Data extracts:
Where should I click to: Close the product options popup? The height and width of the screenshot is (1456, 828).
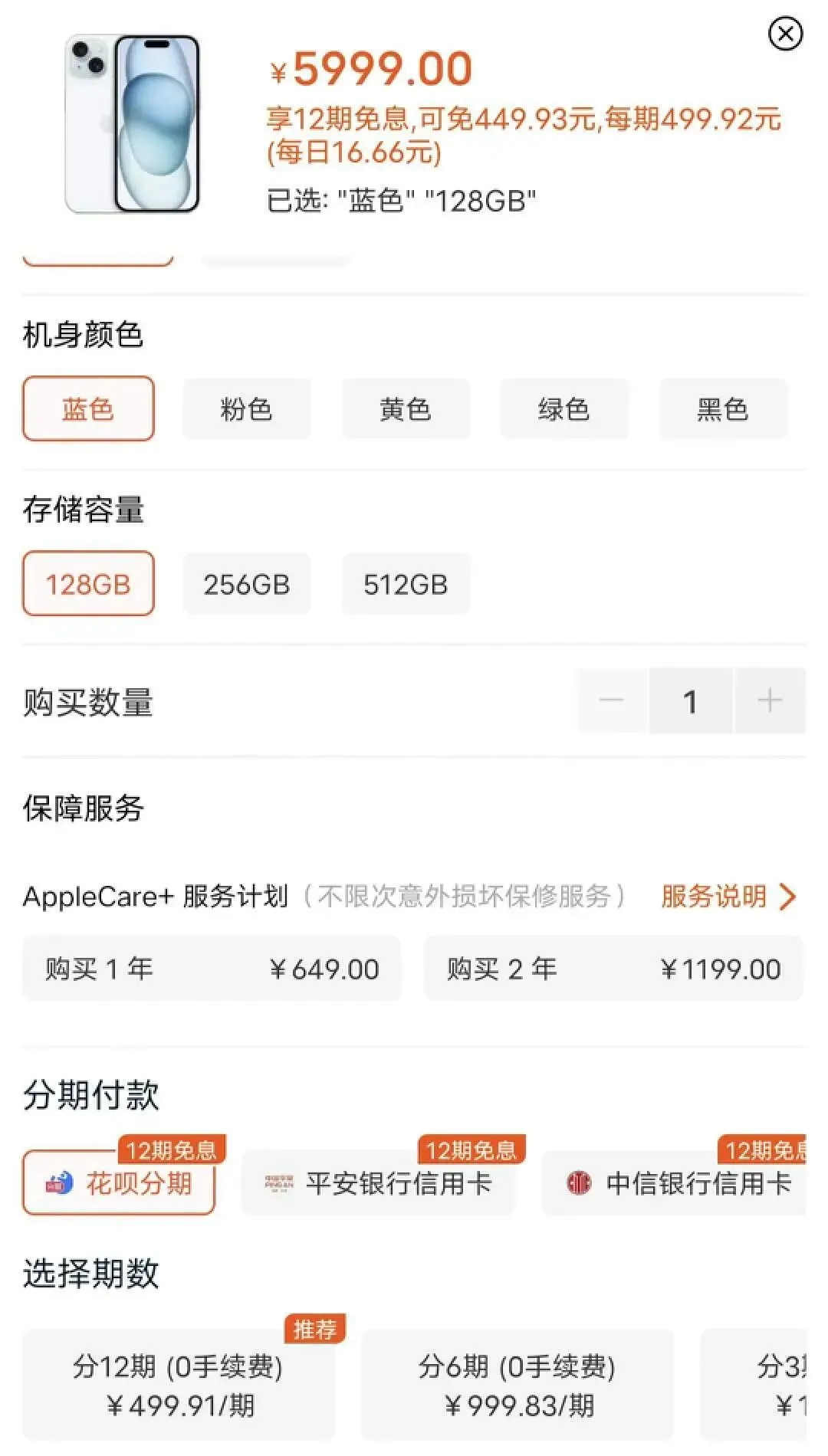tap(785, 34)
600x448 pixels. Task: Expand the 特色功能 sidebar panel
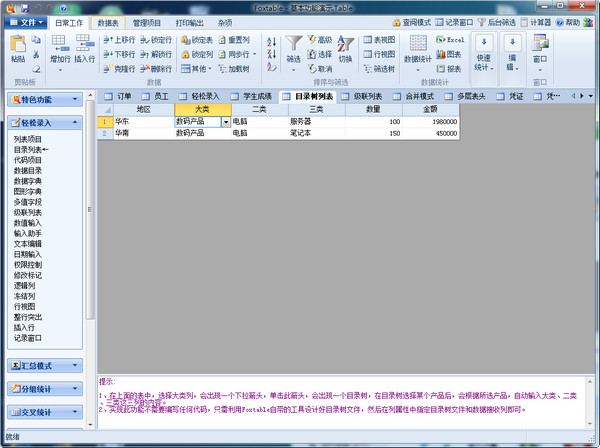(46, 100)
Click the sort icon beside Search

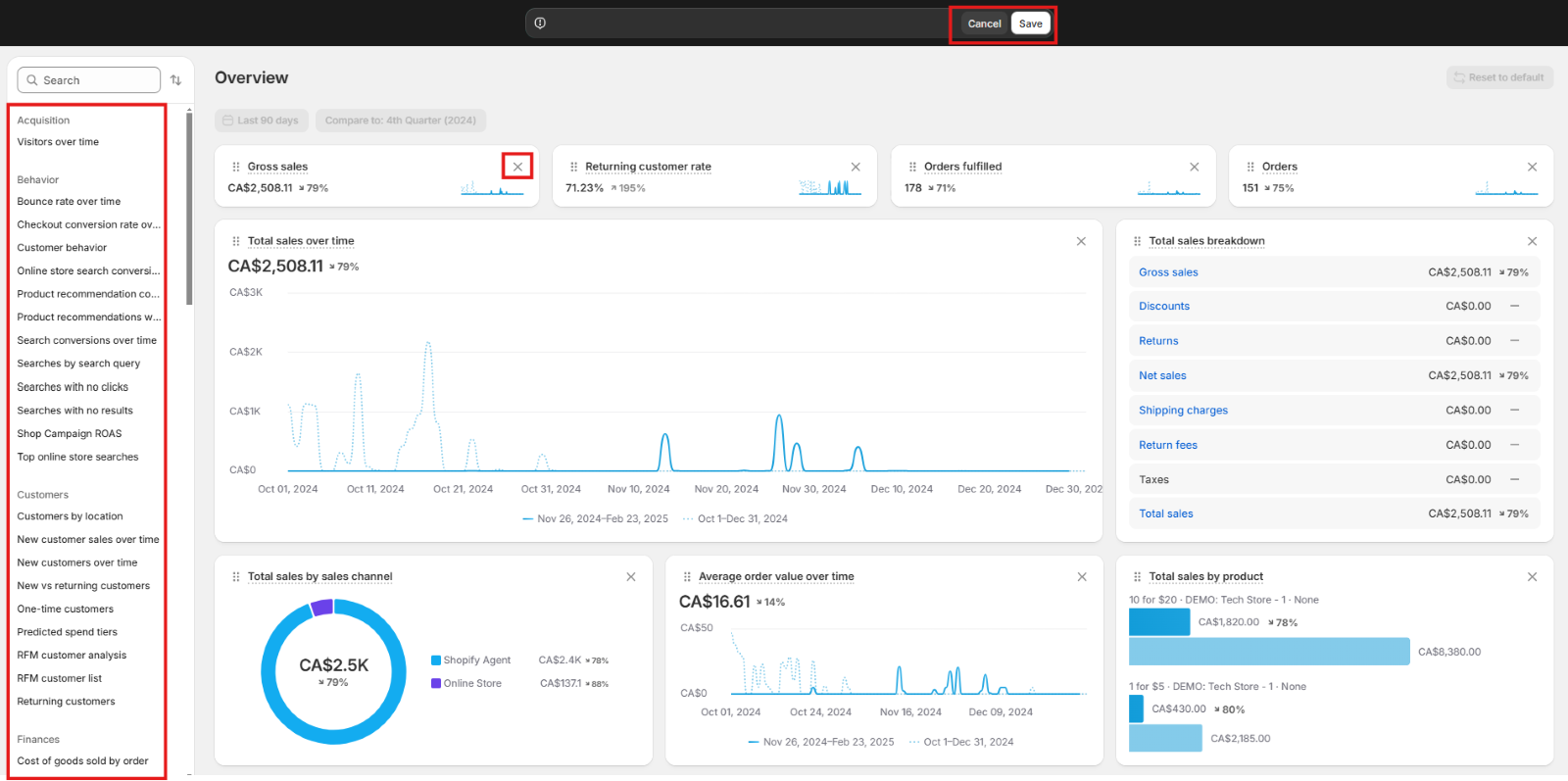176,80
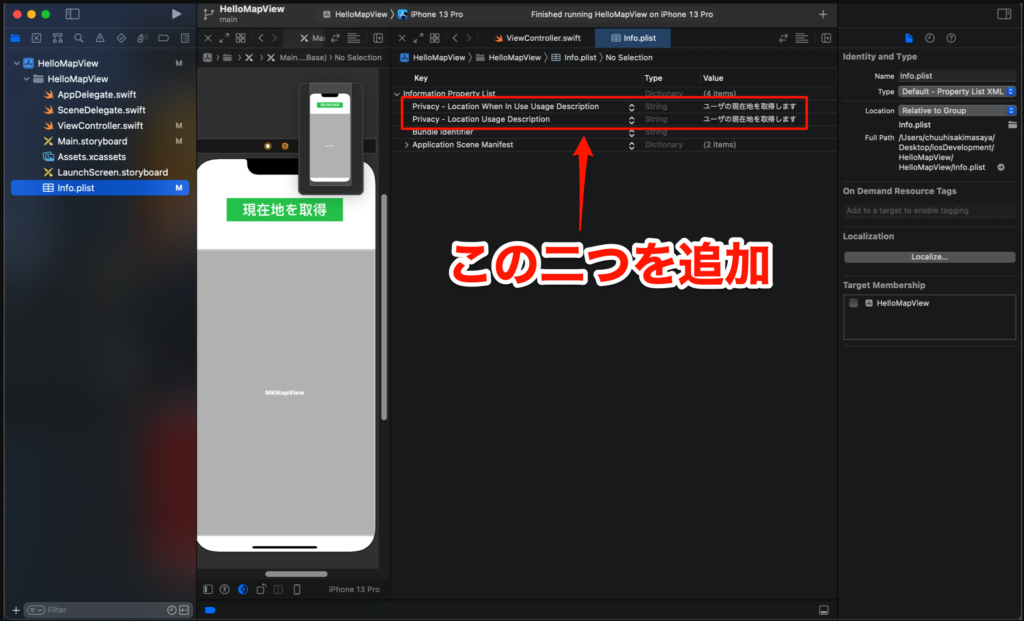The width and height of the screenshot is (1024, 621).
Task: Open the Quick Help inspector
Action: click(950, 38)
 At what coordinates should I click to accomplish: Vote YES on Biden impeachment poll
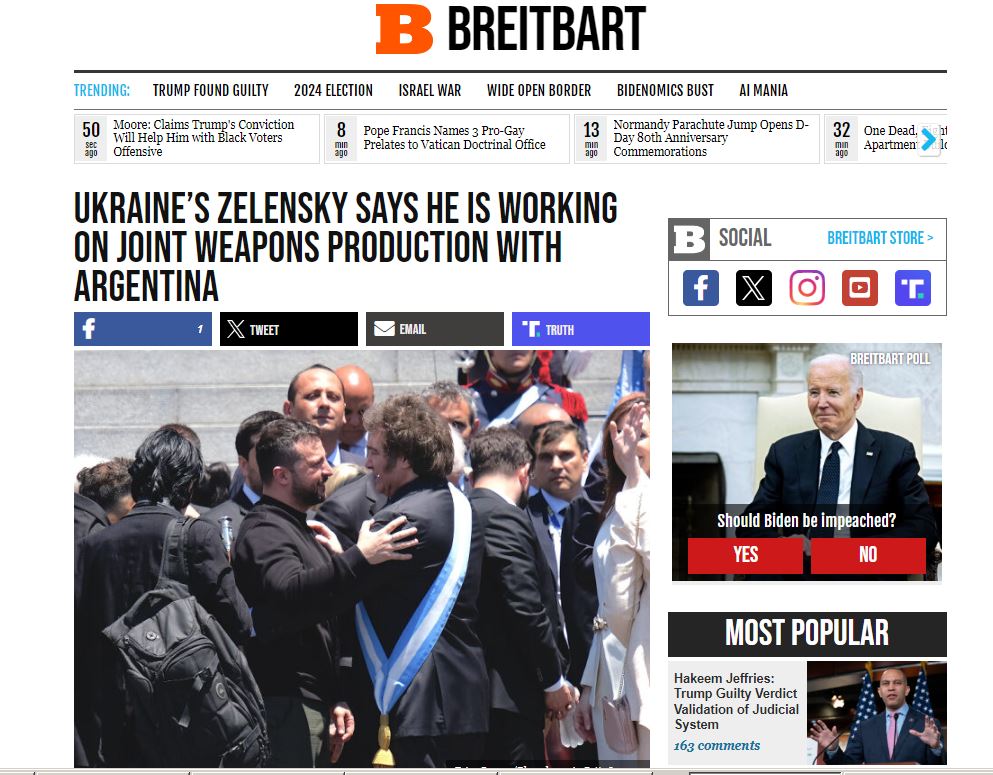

What the task asks:
Leave every picture out and write out, word for word, the lines from the one that contains "600x448 pixels. Task: Expand" through the last line of the records.

Response box:
600x448 pixels. Task: Expand the 特色功能 sidebar panel
(46, 100)
Click the sort icon beside Search

176,80
The width and height of the screenshot is (1024, 621).
Task: Open the Quick Help inspector
Action: click(950, 38)
 At what coordinates should I click to accomplish: Vote YES on Biden impeachment poll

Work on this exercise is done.